The controversy surrounding the Red Lion/Loin publications is not new to the discipline of Engineering. Following the 1989 Montreal massacre, in which 14 women were killed inside an engineering school at l’École Polytechnique, the Canadian Council of Professional Engineers issued its groundbreaking report “More than Just Numbers.” The report documented the barriers that young women face when entering the engineering profession. It is not unreasonable that publications, such as the Red Lion/Loin, contribute to this. Examples of some of the problematic content that can be found within the publications:
• “Anything other than a slap in the face means you still have a chance for that evening. Let’s face it boys, you want it, you want it baddd. So try harder” (Red Lion, October 2008).
• An article that sorts out women on the basis of being hot, obese, too old or young and then calculates the number of hot women per square mile in Winnipeg that a male engineer can have sex with (Red Loin, February 2009).

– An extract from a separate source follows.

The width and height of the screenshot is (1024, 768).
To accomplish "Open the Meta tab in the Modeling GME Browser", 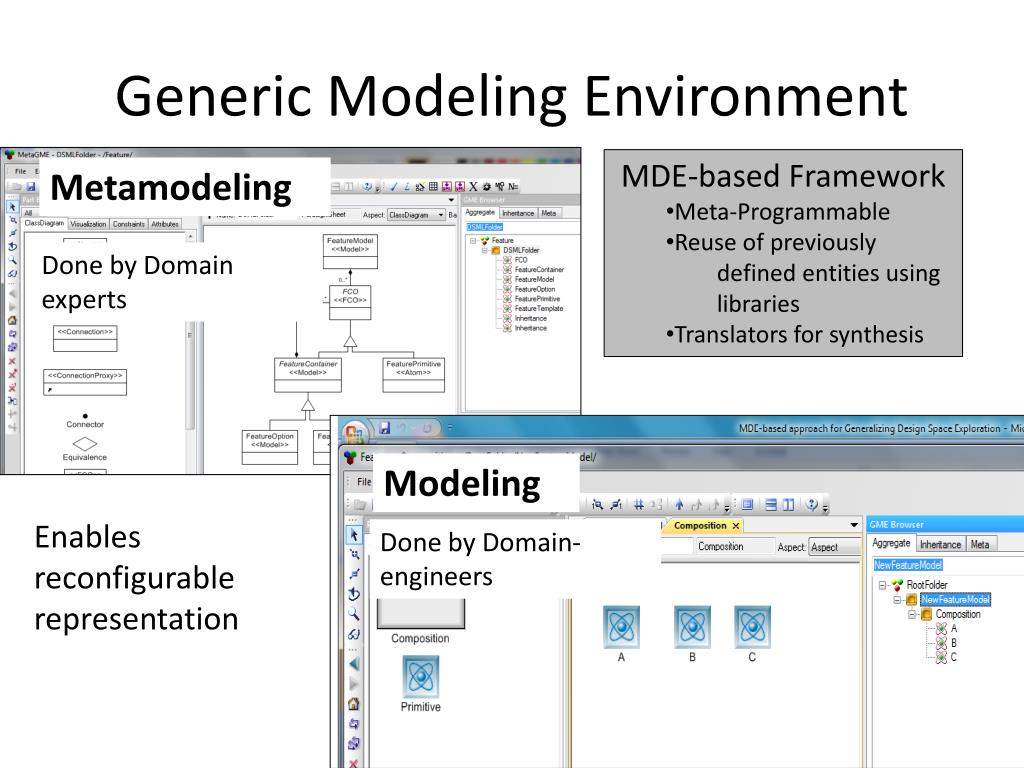I will coord(979,544).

• The regular use and display of women’s bodies in pornographic poses, typically in bikinis and lingerie. Such images of women can be found within the February 2010 “just entertainment” version of the Red Loin that has received the most attention.

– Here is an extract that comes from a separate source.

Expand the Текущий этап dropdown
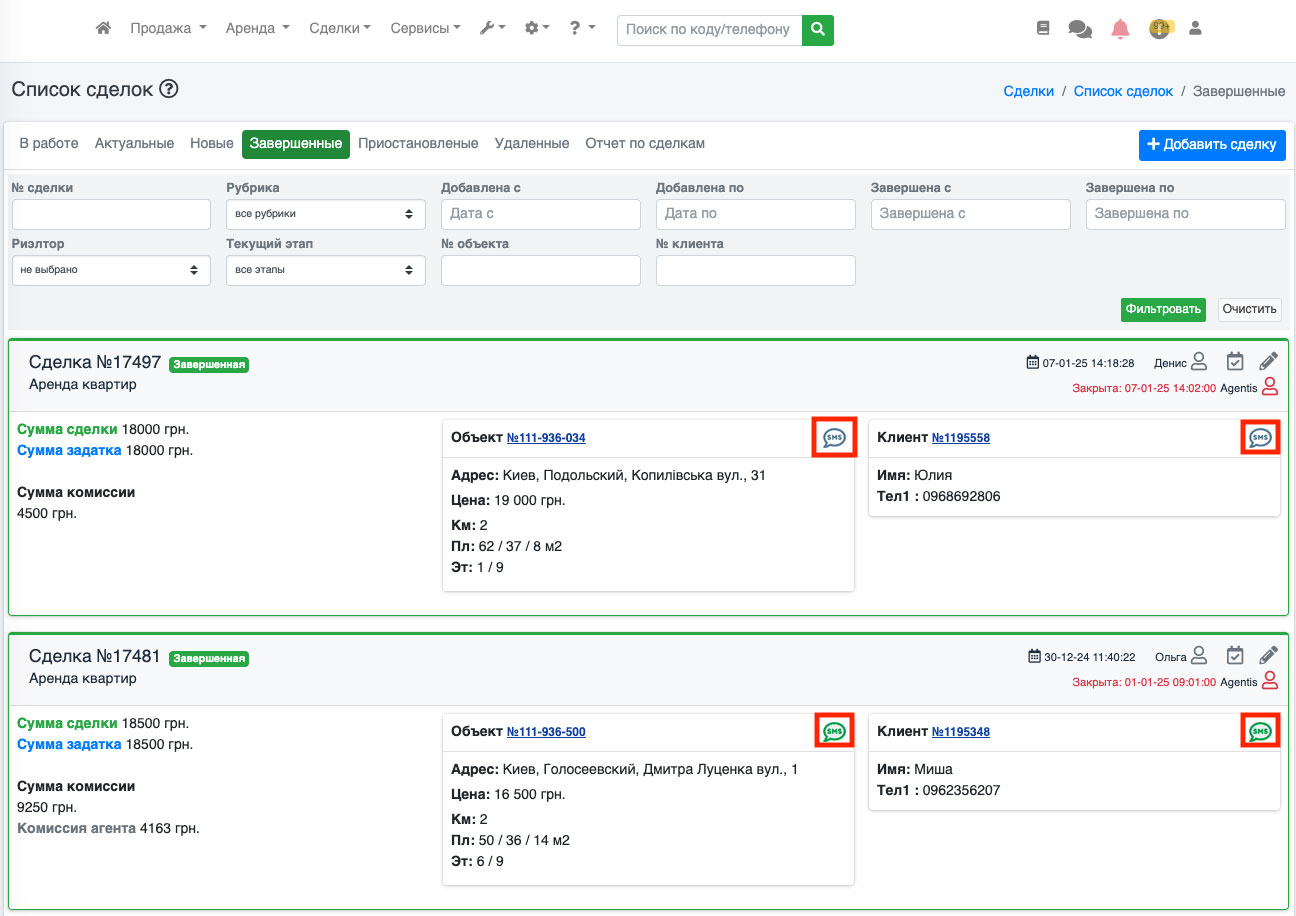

• In an article of the “45 worst pick up lines we’ve ever used” included were: “You don’t sweat much for a fat chick”; “The chick that usually sucks my dick has a shirt just like yours”; “Excuse me, have I fucked you yet?” (Red Loin, February 1996).

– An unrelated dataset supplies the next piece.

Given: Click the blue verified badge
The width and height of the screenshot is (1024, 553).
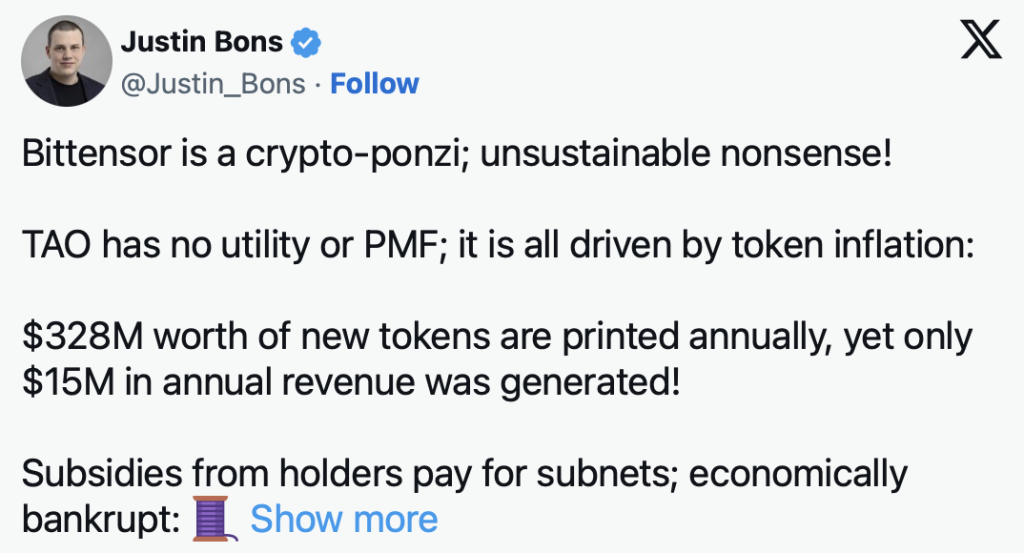Looking at the screenshot, I should pyautogui.click(x=305, y=43).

• Images from vintage issues of the Red Loin/Lion of a woman with a noose around her neck under a caption that reads “new hobbies,” another which depicts a pregnant women under a caption, “passing on engineering genes,” and images of men who are non-white being made fun of for the entertainment of “male engineers.”
We have presented these examples to encourage informed dialogue and debate about the Red Lion/Loin publications. Are these just “harmless fun” as suggested? Whose version of “fun” is being promoted in these publications? Pictures in recent issues of the Red Lion/Loin primarily present young, white women and men; perhaps it is just what this select group considers entertainment? As a university community, what forms of denigration and violence are we being asked to ignore if we are offended?
Most of the publications contain explicit sexual content. In regularly approving such content, editors of the Red Lion/Loin demonstrate a lack of sensitivity to cultural groups who do not believe that such open discussions about sex are appropriate. Images of women in sexualized poses have long been considered unacceptable in other workplaces. It is puzzling not only that these images are displayed, but that the right to show them is strongly defended. The University of Manitoba campus is the workplace for many faculty, staff, post-doctoral fellows and research assistants/associates.
We know that there is some social consciousness within the Engineering Society because of Engineers Without Borders and the funds raised for Habitat for Humanity. This makes the existence of the Red Lion/Loin more puzzling as the publication is devoid of any social awareness. We call upon the members of the Engineering Society, particularly those involved with these initiatives, to consider how this publication creates a very different view of your faculty and profession. To the editor, writers and readers of the Red Lion/Loin publications, we ask what the presentation of the material described above and other content about average vagina, penis, and nipple sizes accomplishes and what messages this sends about the Engineering Society and the profession. To others in the academic community, we ask each of you to reflect on whether the Red Lion/Loin publications violate the notion of a respectful work and learning environment.